9 January: Rashidi Kawawa was appointed as the last Prime Minister of Tanganyika, by President Julius Nyerere, who had formerly had both posts. The position of Prime Minister would be abolished on December 9, after which Tanganyika and Zanzibar had merged to form Tanzania. Kawawa would become the first Prime Minister of Tanzania when that post was created in 1972.
    Also, Cuba and the Soviet Union signed a trade pact.

10 January: An avalanche on Mount Huascarán, the tallest peak in Peru killed 4,000 people. At 6:13 pm, melting ice triggered the slide of three million tons of ice, mud and rock down the side of Huascaran, quadrupled in size as it gathered mass, and, within eight minutes, buried the town of Ranrahirca (population 2,700) the village of Yanamachico, and three other villages totaling 800 residents.

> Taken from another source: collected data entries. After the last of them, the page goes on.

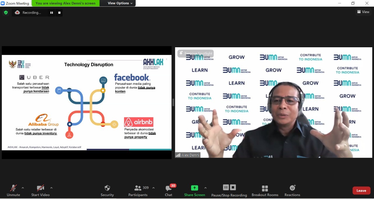The width and height of the screenshot is (374, 199).
Task: Open the Participants panel
Action: pos(138,190)
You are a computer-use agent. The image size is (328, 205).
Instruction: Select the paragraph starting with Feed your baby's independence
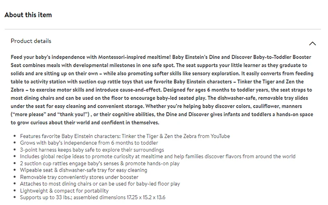[x=162, y=90]
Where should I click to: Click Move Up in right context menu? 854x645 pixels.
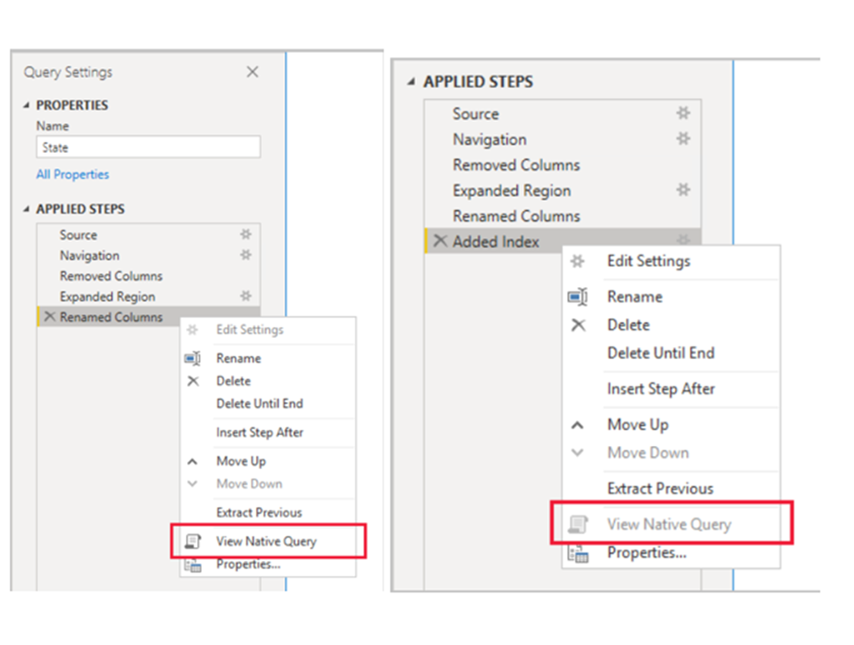click(638, 424)
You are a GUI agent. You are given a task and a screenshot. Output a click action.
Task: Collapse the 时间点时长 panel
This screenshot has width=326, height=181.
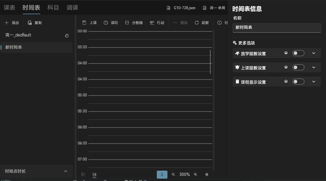click(65, 171)
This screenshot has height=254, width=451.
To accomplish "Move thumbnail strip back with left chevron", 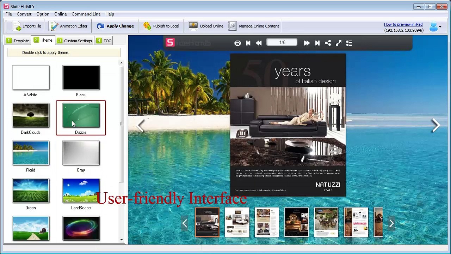I will 184,223.
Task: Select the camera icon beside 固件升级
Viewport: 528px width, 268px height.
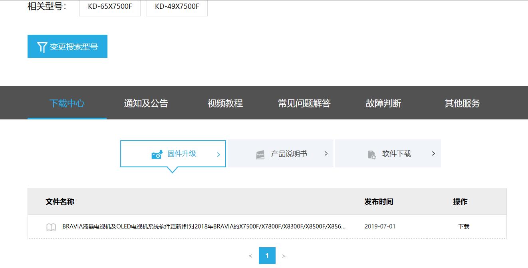Action: click(x=155, y=153)
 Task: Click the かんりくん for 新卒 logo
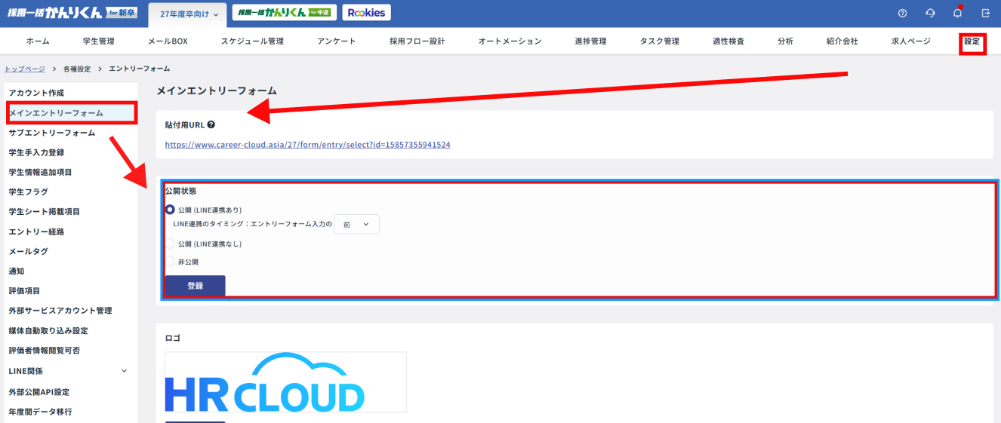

Ranrahirca, which had only 50 survivors, would be rebuilt, then destroyed again in an earthquake and an even larger avalanche on May 31, 1970.

11 January: Soviet submarine B-37, nine days away from being dispatched to Cuba, was moored at Polyarny, conducting maintenance and pressurizing of outdated gas-steam torpedoes. At 8:20 am, a fire in the torpedo compartment detonated all twelve torpedoes and instantly destroying the submarine. Captain Anatoly Begeba, who had been outside, inspecting the top of the sub, survived. The 78 men inside the sub drowned as it sank to the bottom of the Barents Sea.
    Also, piloting the newest model of long-range bombers, the B-52H Stratofortress, crewmembers broke 11 non-stop distance and course-speed records, for its aircraft class and time, when they successfully completed a more-than-21-hour non-refueled flight—flying approximately 12,500 miles across the globe..
    Also, Nelson Mandela secretly left South Africa for the first time, as he was driven across the border to Botswana. From there, he went to Ethiopia to speak at a conference in Addis Ababa. He would tour the continent for the next six months. Upon his return to South Africa on August 5, he would be arrested.

12 January: Operation Chopper, the first American combat mission in Vietnam, began as the American pilots transported hundreds of South Vietnamese troops to fight against a Viet Cong force near Saigon. Three days later, President Kennedy told reporters at a press conference that American troops were not being used in combat.
    Also, A spokesman for the Army of Indonesia, Colonel Soenarjo, that soldiers had begun landing on West Irian, the semi-independent western side of New Guinea that remained under the administration of the Netherlands.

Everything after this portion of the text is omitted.